Vasconcelos explica que há diversas atividades rurais que não correspondem ao "imaginário de homem do campo", como no caso de quem trabalha na extração de leite, manufatura de queijo e no transporte de utensílios, entre outras, e não fica exposto ao desgaste.

Para ele, as decisões com base nas características físicas podem prejudicar sobretudo as mulheres, que exercem atividades consideradas mais leves. "Elas ficam com as mais leves, como fazer comida, cuidar da alimentação, guardar as ferramentas na ida e volta do roçado e não têm calos nas mãos."

Outra questão que Vasconcelos aponta é sobre a ideia de pobreza do homem do campo. "Há um raciocínio absurdo, que o agricultor tem que ser pobre a ponto de não ter condições de comprar os alimentos necessários a nutrir o corpo, criando o estereótipo que é o 'miserável do campo'. Essa ideia de pobreza está quebrada há muito tempo.
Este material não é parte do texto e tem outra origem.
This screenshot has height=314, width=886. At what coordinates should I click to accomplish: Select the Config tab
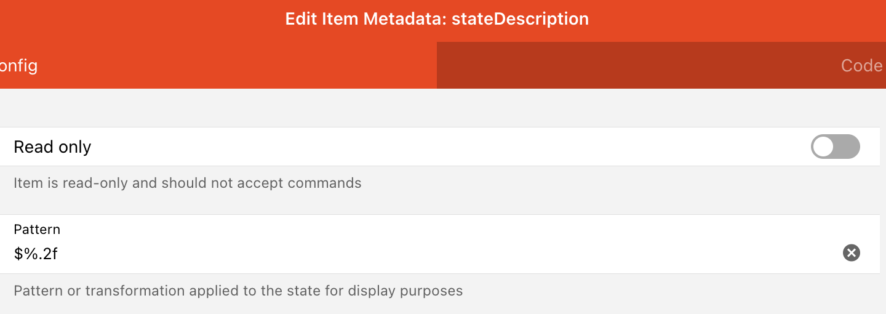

O agricultor tem direito de viver bem, colocar o filho em escola particular e escolher o alimento que vai comer", afirma.

A aposentadoria rural é um benefício do INSS pago aos trabalhadores rurais com, no mínimo, 55 anos de idade, no caso das mulheres, e 60 anos, para os homens. É preciso comprovar carência mínima de ao menos 15 anos na atividade rural.

JUSTIÇA AFIRMA QUE TRECHO É PARTE TEÓRICA

Procurada, a Justiça Federal na Paraíba afirmou que o trecho que trata sobre o IMC de trabalhadores rurais "não é utilizado como argumento para definição da sentença", mas é usado ​como parte teórica "destinada a explicar conceitos abstratos".

Sobre a decisão de Patos, o órgão ressalta que a mesma juíza havia proferido, na manhã de quinta-feira (19), outras três decisões concedendo benefícios rurais aos segurados, todas elas com o mesmo trecho, "o que, de forma alguma, impediu a concessão do benefício aos autores".

Sobre o acórdão do processo do Rio Grande do Norte, a Justiça Federal no estado diz que, "em momento algum", aplicou-se o argumento do IMC para amparar decisão. "É comum que as sentenças proferidas em primeira instância tenham trechos referidos no voto. Esse artifício é necessário para 'ambientar' o caso ora analisado."

Já a Justiça Federal em Pernambuco afirma que a decisão à qual a reportagem teve acesso "confirma a sentença em favor do autor, que garantiu o direito a receber o benefício da aposentadoria rural que havia sido negado pelo INSS" e, para isso, transcreve parte da decisão na qual consta o trecho. "A transcrição é uma técnica processual comum", diz.

O TRF-5 (Tribunal Regional Federal da 5ª Região) informa, em nota, que as decisões tomadas nos processos citados foram de "três magistrados da 5ª Região, integrada por 217 juízes federais, cuja jurisdição é composta por seis estados do país: Alagoas, Ceará, Paraíba, Pernambuco, Rio Grande do Norte e Sergipe".

O tribunal afirma ainda que "os juízes atuam sob o princípio da independência funcional da magistratura".